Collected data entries

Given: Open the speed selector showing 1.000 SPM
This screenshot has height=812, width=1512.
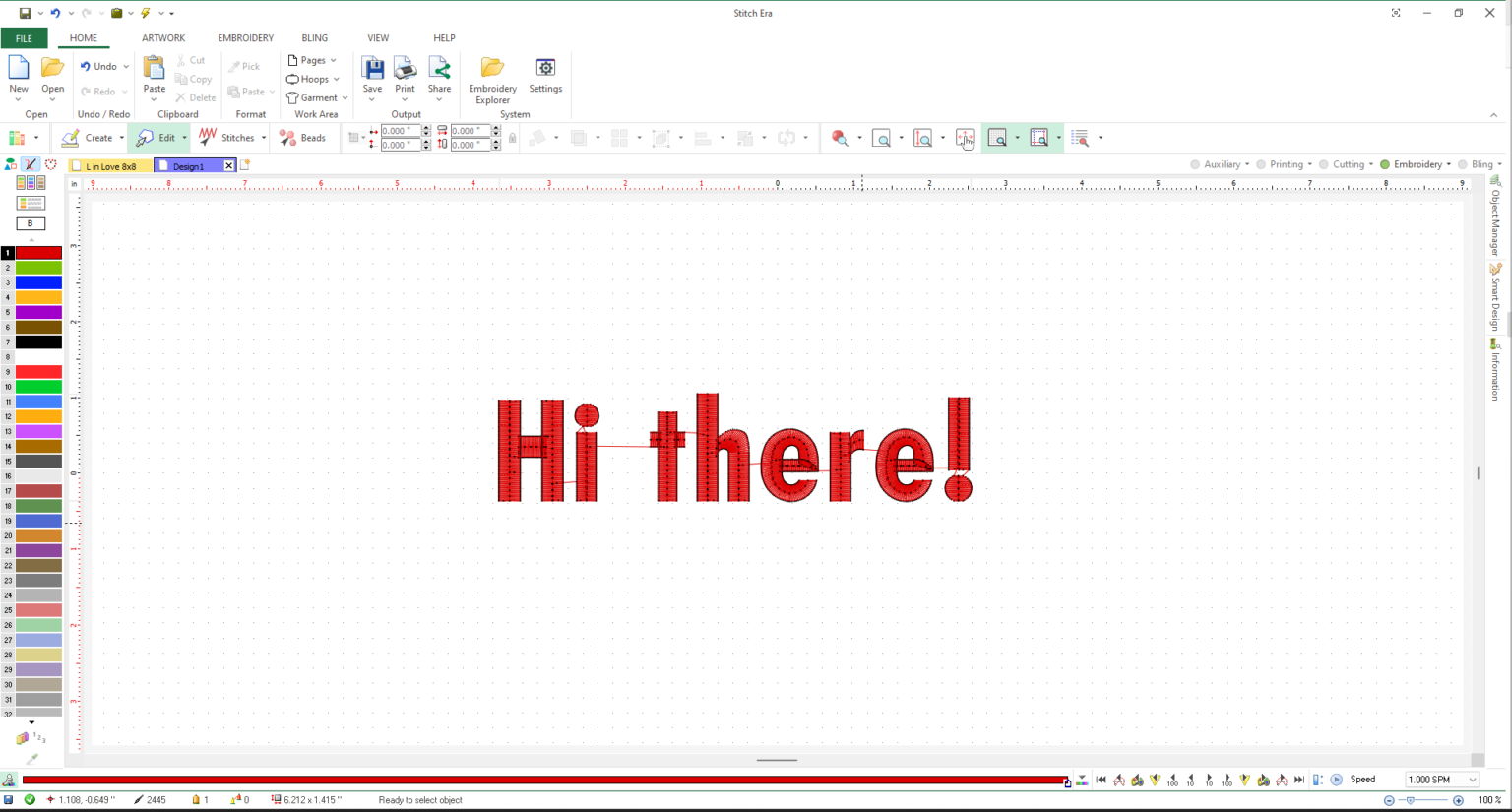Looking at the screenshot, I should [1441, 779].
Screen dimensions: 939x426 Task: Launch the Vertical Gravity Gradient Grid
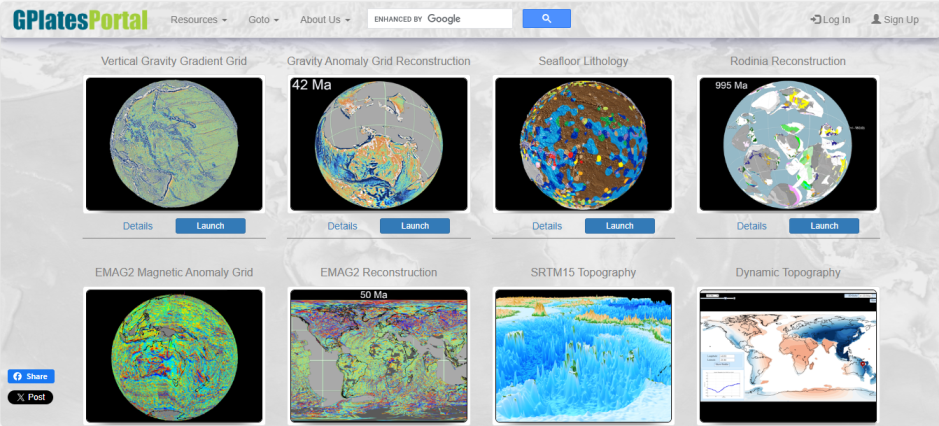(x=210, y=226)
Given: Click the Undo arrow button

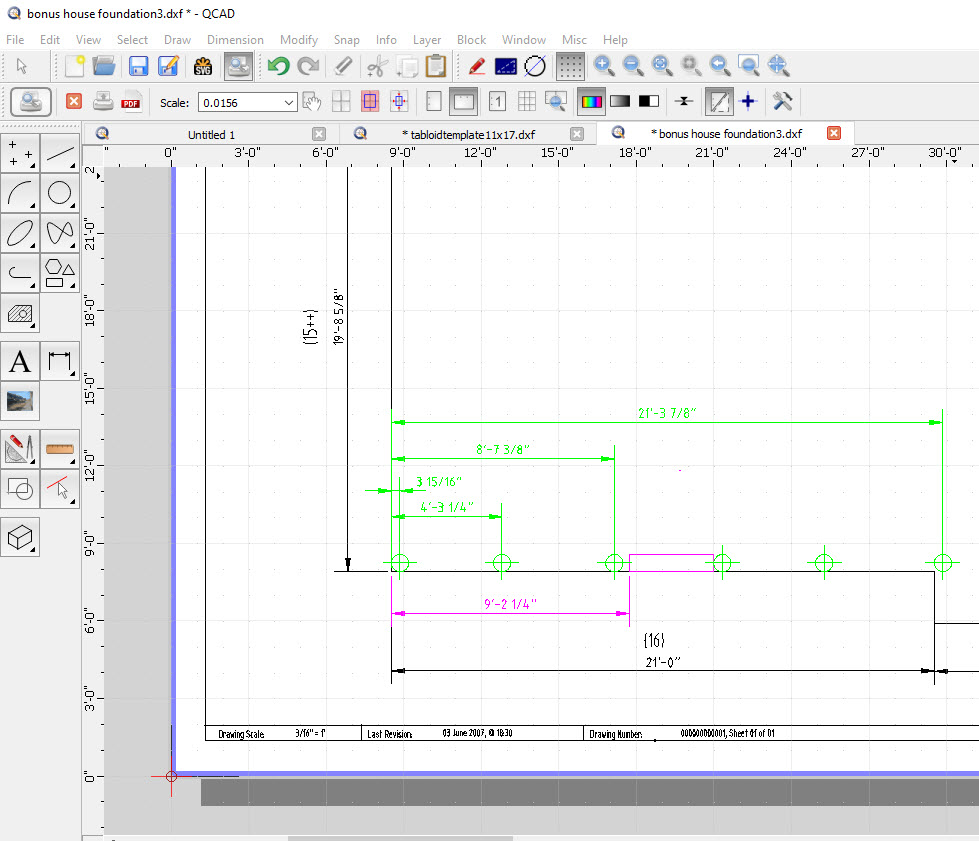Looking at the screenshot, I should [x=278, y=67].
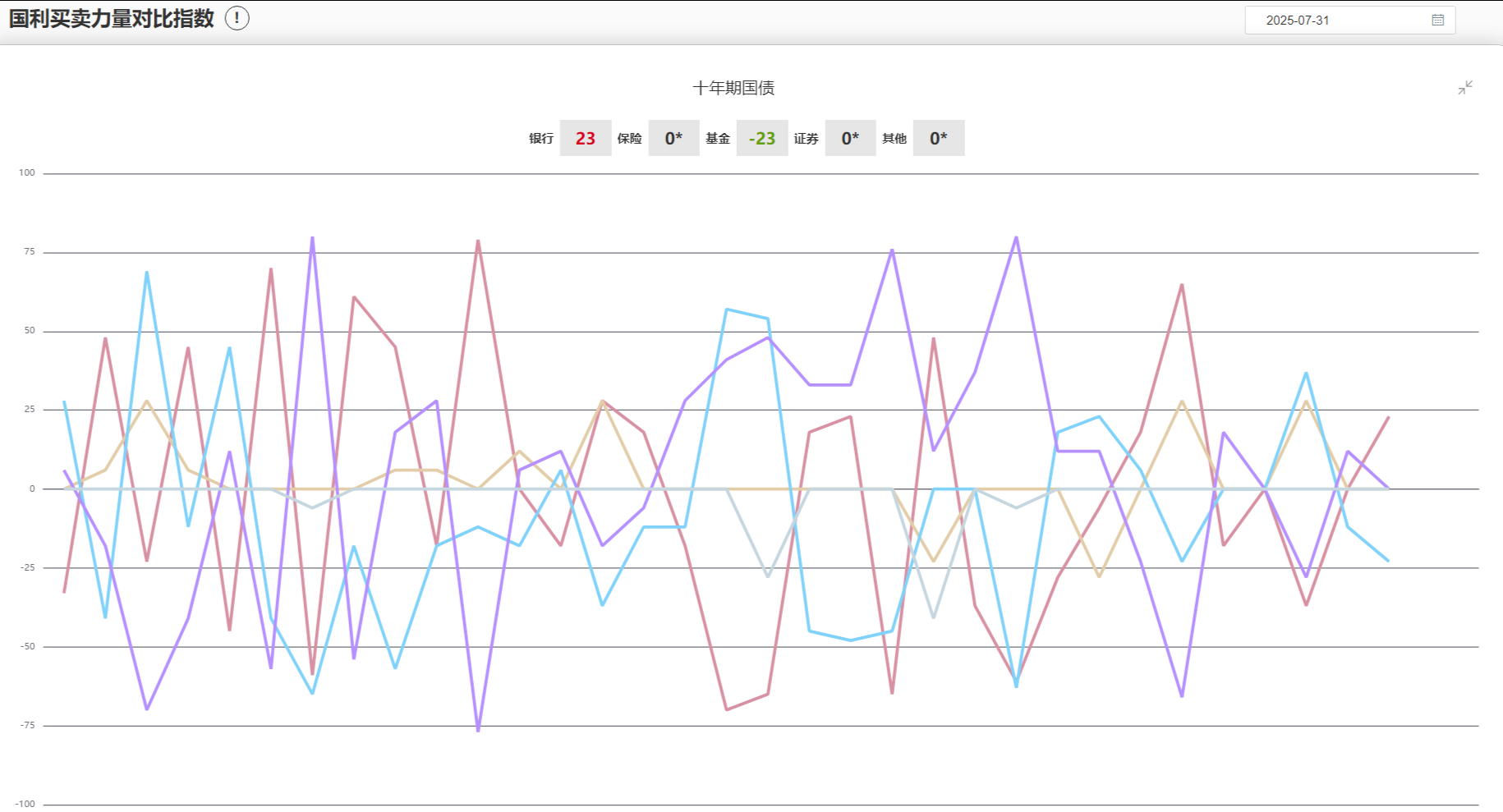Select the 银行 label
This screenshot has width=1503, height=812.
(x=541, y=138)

WORK TO BE COMPLETED
All of the data must be repeated exactly, except for the pictures.

RESPONSE TO THIS EXERCISE
Given: Open the speed selector showing 1.000 SPM
This screenshot has height=812, width=1512.
Looking at the screenshot, I should [1441, 779].
Screen dimensions: 939x426 Task: Launch the Vertical Gravity Gradient Grid
(x=210, y=226)
Given: Click the Undo arrow button

Looking at the screenshot, I should [x=278, y=67].
Select the 银行 label
This screenshot has width=1503, height=812.
(x=541, y=138)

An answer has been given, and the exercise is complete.